Jornal "Dica da Semana", edição regional Algarve, 29 de Janeiro de 2015

FRIDAY EATS

A refeição que pedala a rua à minha frente vai saciar o cansaço de alguém que trocou horas de fome por uns tostões. A energia que sobra é a da ponta dos dedos. Três toques no ecrã e o jantar está pronto. A marmita verde atravessa a cidade, pela força estoica do homem que não fala português. Também não precisa. Basta tocar à campainha e dizer a palavra mágica de significado universal. Num silêncio solene, digno de um requintado mordomo, abre o saco térmico e serve o jantar.

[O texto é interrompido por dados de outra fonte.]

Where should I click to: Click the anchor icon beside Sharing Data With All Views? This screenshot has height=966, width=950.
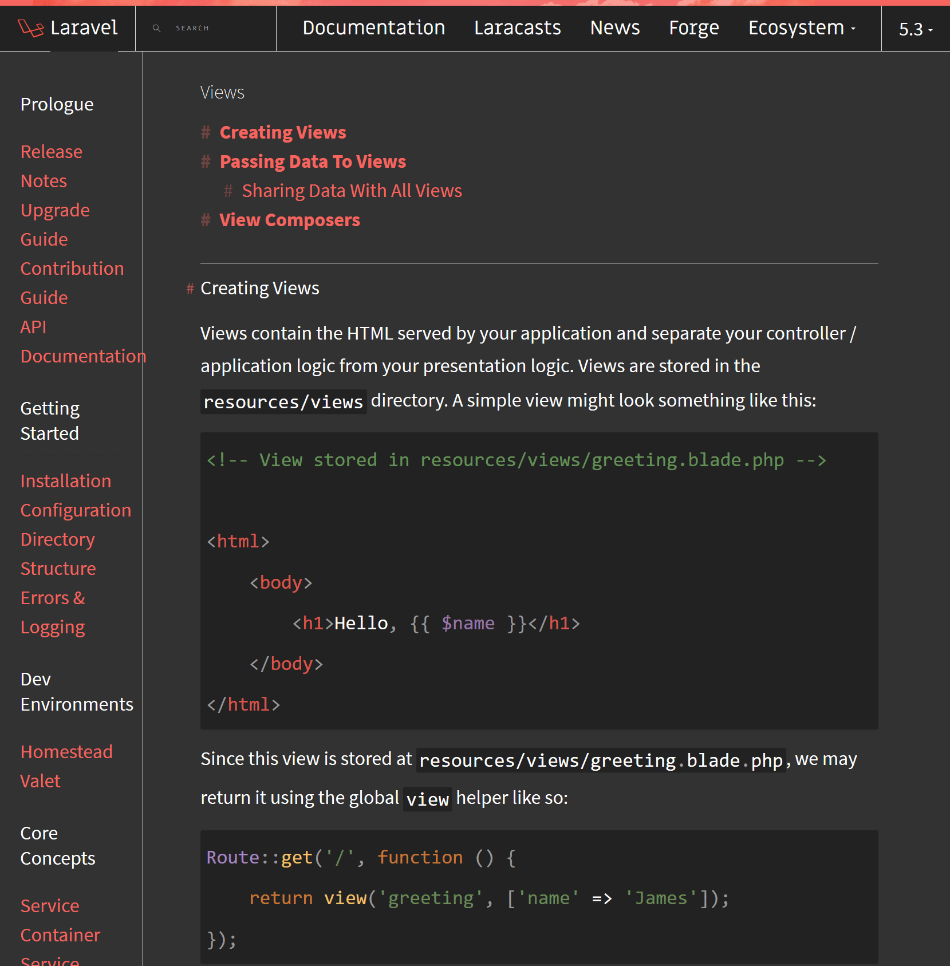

O pobre senhor que ganha uns tostões, hoje sente-se um rei. Espreguiçado no sofá, a lambuzar-se num menu cancerígeno qualquer, reencontra um espasmo de felicidade. Ah, como é boa a sexta-feira! Mham 

PERTENÇA VIRTUAL

Apaixonaram-se ao primeiro clique.  No início, tudo tinha a leveza eufórica da novidade. Tudo tinha o ingénuo encanto do desconhecido. Enquanto deslindavam os detalhes virtuosos da vida privada um do outro, em mensagens infinitas, contemplavam-se teclando, trocando imagens e palavras e emojis. Foram dias áureos de expectativa crescente. Quando será o nosso encontro real? A magia começava a desvanecer-se ao surgir a questão. Alguém não deseja abdicar do perfeccionismo platónico. Camuflados na virtualidade somos todos muito bons. Para quê sair do casulo para dar a conhecer o pior de nós? O melhor é encerrar o assunto enquanto ainda paira a beleza inicial. Um vai-se esfumando e saí de mansinho. As respostas chegam cada vez mais demoradas até não chegarem mais. Encontros românticos são para gente corajosa na vida real. O que aconteceu aqui foi só uma ilusão. A ludibriosa crença de ser possível uma pertença virtual.  (Publicado na revista ESPÚRIA, outubro 2023)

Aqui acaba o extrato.